State Exchanges That Haven’t Done So Well
Sadly, finding exchange horror stories is easier than finding success stories. Here are six of the scariest.
(If you live in a state that’s having problems with its health exchange, look elsewhere. Contact a number of insurance companies and compare quotes. It will help you get the best rate for the coverage you need.)
Unlike New York, Hawaii didn’t get off on the right foot with its health exchange.
A case in point: it wasn’t up and running on Oct. 1, 2013, like was supposed to be. When did it finally open? Two weeks after that date.
Also, only 9,800 people bought coverage through the Hawaii Health Connector during that first open enrollment period. That’s an especially bad result when you consider the federal government gave the state over $200 million in grants to set up its system.

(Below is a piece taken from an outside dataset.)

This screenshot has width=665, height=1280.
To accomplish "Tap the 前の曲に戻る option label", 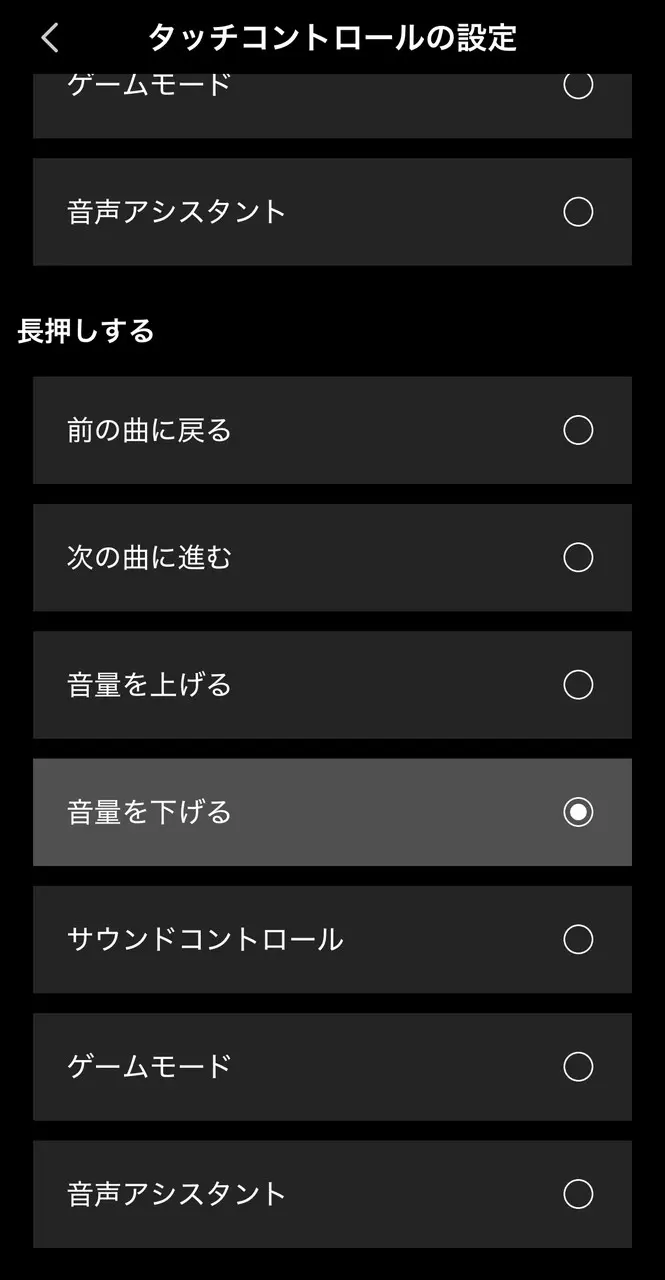I will 149,430.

All of which helps explain why state and exchange officials announced earlier this year that they’d switch to the federal healthcare.gov platform for 2016 open enrollment.
Oregon’s experience with its exchange hasn’t been much different than Hawaii’s. Like the Hawaii Health Connector, Cover Oregon didn’t launch as planned as planned in late 2013.
Also, the delay created a lot of friction between the state and the company hired to develop its exchange.
One important way Oregon’s situation differs from Hawaii’s: it took its vendor to court. (Actually, that company, Oracle, started by suing the state in August 2014. Oregon responded with two lawsuits of its own, while Oracle filed a second suit in February 2015.)
Thanks in large part to that drama, state officials decided in March 2015 to stick a fork in their struggling health exchange and transfer to the federal system.
The good news: about 33,000 Maryland residents bought health insurance through that state’s exchange during its first open enrollment period.
The bad news: they did so even though the Maryland Health Connection site crashed on opening day. They also had to deal with a bunch of other problems—including lost applications and a help-line number that sent callers to a Seattle pottery business--in the weeks and months after the launch.
Because of those issues, the state tore up their contract with the vendor it hired to create the system. It then brought in another company to rebuild it from scratch.
Massachusetts reportedly spent $500 million or more over the last few years to get its exchange in order. What did the state and its citizens get for all of that money? Not a whole lot, it seems.
Consider all the issues Massachusetts Health Connector and its customers have dealt with since this exchange went live in late 2013:
- As with too many health exchanges discussed here, Massachusetts’ crashed right out of the gate.
- The chaos that followed forced the state to temporarily enroll hundreds of thousands of residents in Medicaid (so they wouldn’t lose health coverage).
- Although officials overhauled and relaunched the site last November, consumers continue to experience technical glitches and other issues.
Making matters worse: in early May federal authorities subpoenaed records related to the exchange dating back to 2010.
Nevada may not be the worst performer of all the states included in this article, but it’s up there. After all, a 2014 Deloitte report pointed out more than 1,500 defects with this state’s exchange, known as Nevada Health Link. Five hundred of those defects were called “high severity.”
Because of those issues and more, enrollment numbers for Nevada’s first sign-up period were just a third of the state’s target.
Also, shortly after that state officials voted to use the federal platform’s eligibility and enrollment functions for 2015 and beyond. Unlike Hawaii and Oregon, though, Nevada will retain its status as a state-controlled health exchange.